One of the things St. Ignatius of Loyola challenges us to do is to reflect upon some of the prayers that we have prayed since we were children. These prayers often become rote, and we are called to enter more deeply into them and become more aware of the richness of what we are praying.
When the disciples asked Jesus to teach them to pray, he responds with the Our Father. A few weeks ago, I was struck by the third petition and how it relates to the first.
We pray, “Give us this day our daily bread.” Scholars tell us that a rare Greek word is used for what is translated as our “daily bread.” The word may refer not just to the food that nourishes our bodies but also to the spiritual food that nourishes our spirits. Thus, some of the Fathers of the Church saw it as also referring to the Eucharist.
As the Gospel tells us, Jesus is “the Bread of Life.”
What nourishes, challenges you?
We begin by praying “Our Father.” Of course, we speak by analogy, as God is both Father and Mother to us. Just as a mother nourishes her child, first with her own blood when the child is forming in her womb, and then after birth with her milk, so too God nourishes us with his Body and Blood in Communion and with the milk of his Word.
Just as a mother both cuddles her child and challenges the child to grow up, so too God’s grace both cuddles us and challenges us. Just as a father guides his child, so too God the Father guides us through the Scriptures and through the Church.
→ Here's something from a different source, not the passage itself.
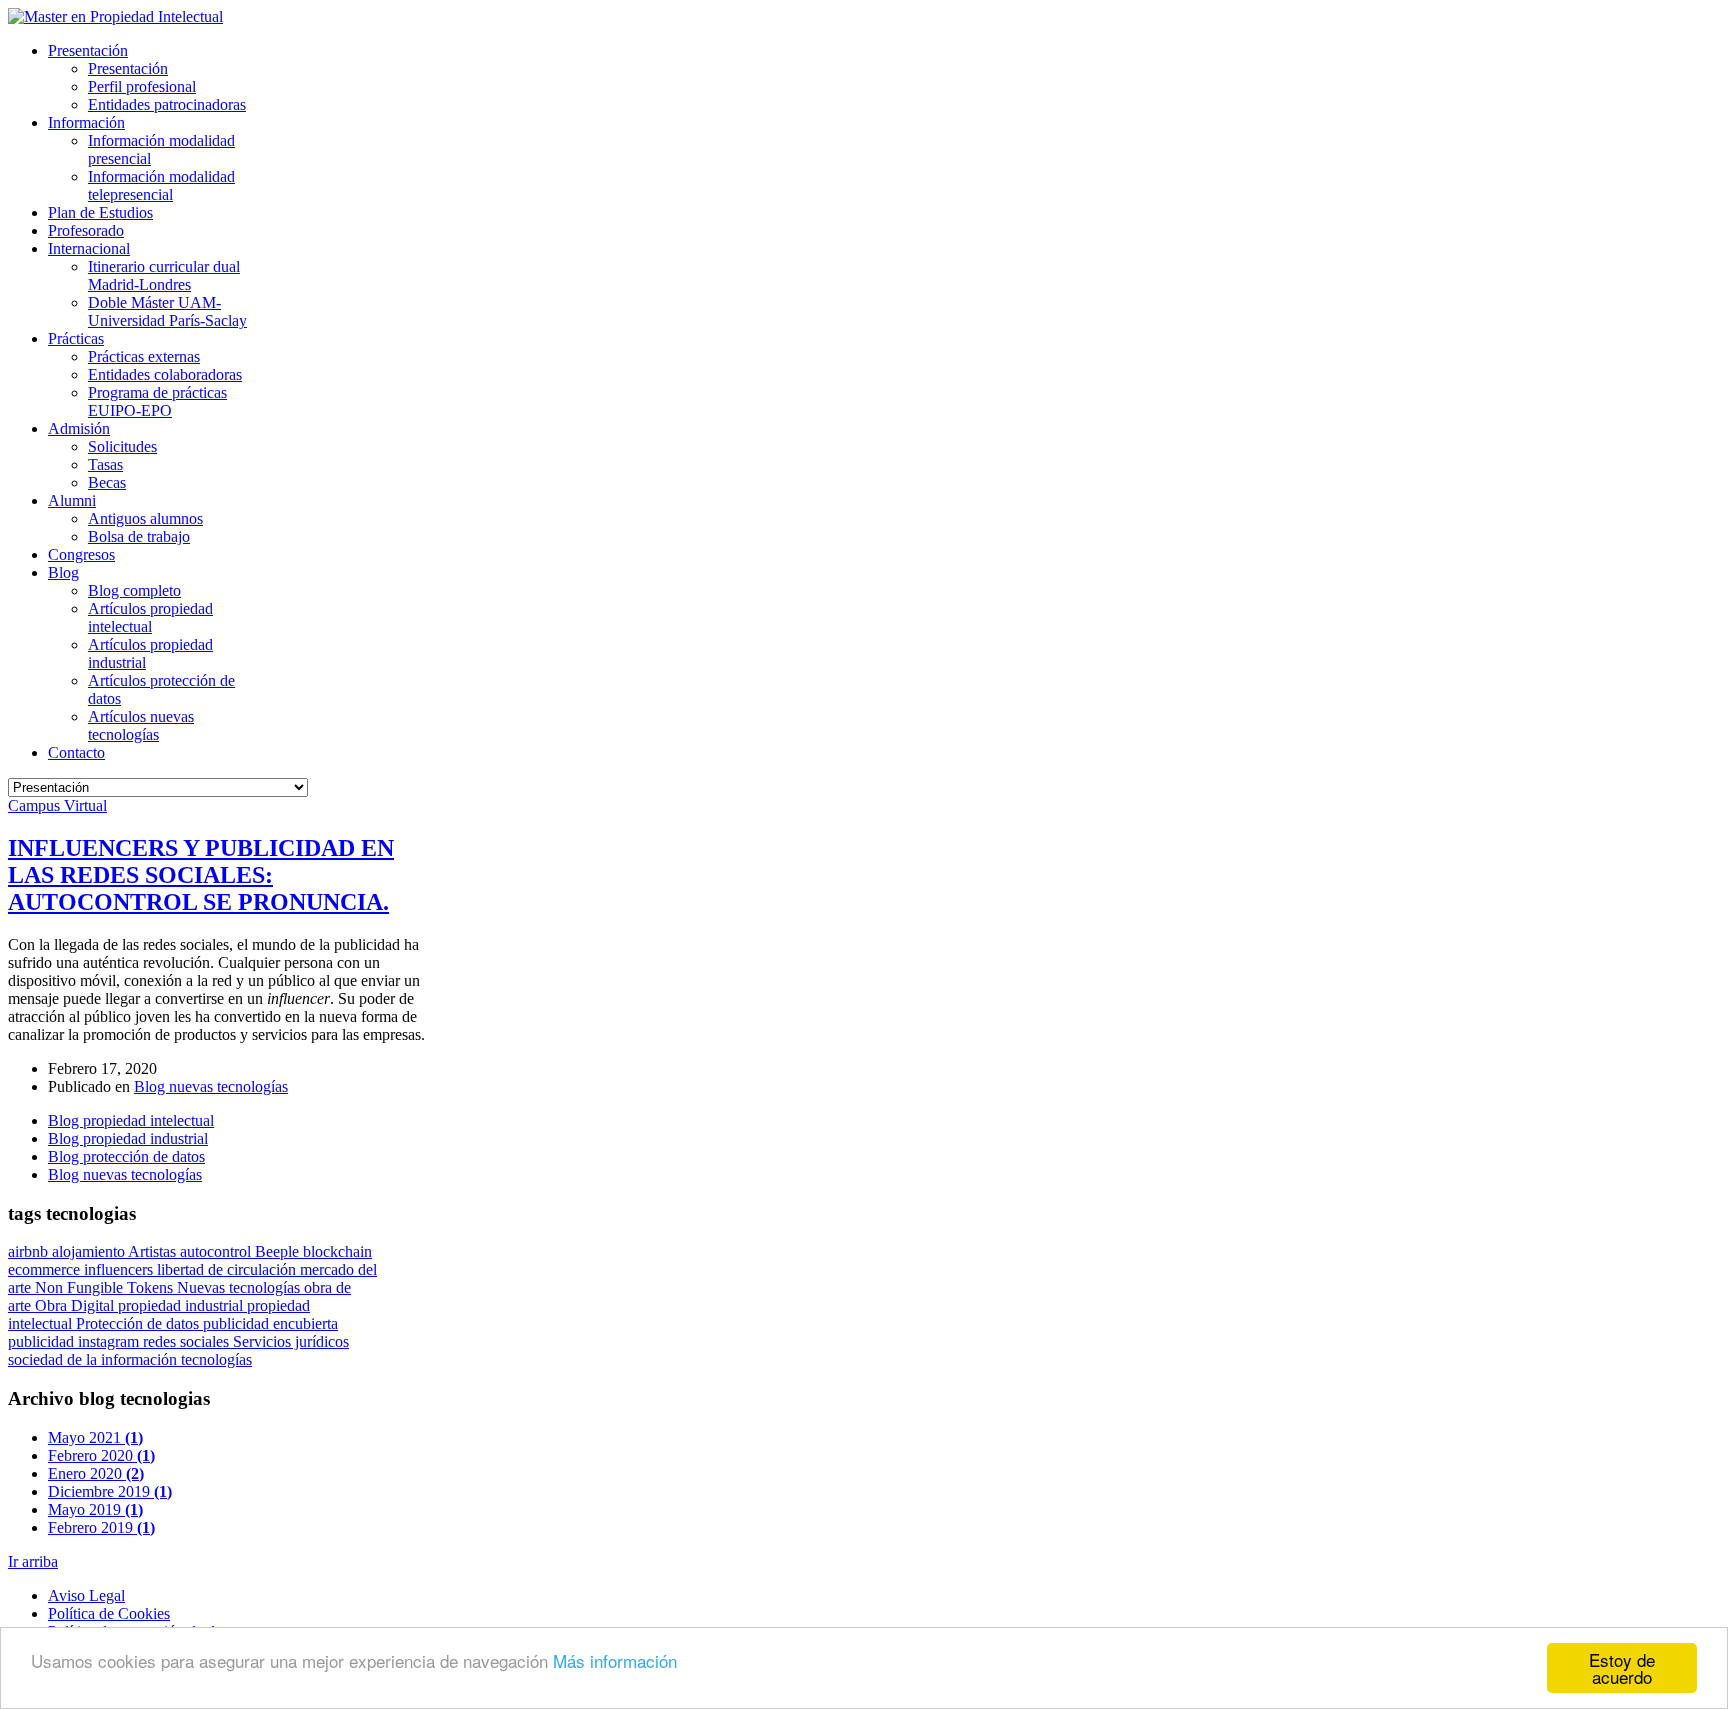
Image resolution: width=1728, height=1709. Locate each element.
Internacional (89, 248)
Let us reflect on this. Who or what nourishes and challenges you? How do you see God nourishing, challenging, and guiding you? What does the Eucharist/Communion mean to you?
What forgiveness is needed?
“Forgive us our trespasses (sins) as we forgive those who trespass (sin) against us.” (In India and other lands where English is one of the official languages, the archaic English term “trespasses” is replaced by “sin.”) Whenever we forgive those who sin against us, we are helping God’s kingdom to come “on earth as it is in heaven.”
How have you experienced God’s forgiveness? Being forgiven yourself, does it help you to forgive others? Note how we always begin Mass by acknowledging our sins and recognizing God’s mercy to us. When there is true forgiveness, we fulfill Jesus’ words that “the Kingdom of God is among you.” Reflect on the gift of forgiveness in your life. What forgiveness is needed in our world?
Deliver others from evil?
“Lead us not into temptation but deliver us from evil.” Of course, God does not lead us into temptation, and some translations from the Greek depict this. The question is: Do I ever lead others into temptation through my words or actions? Do I help deliver others from the evils of discrimination, poverty, loneliness or ignorance? When I do so, am I not doing God’s will “on earth as it is in heaven”?
Is it any wonder that this is the prayer that Jesus teaches us?
Jesuit Father John Michalowski is the parochial vicar at St. Peter Parish in Charlotte.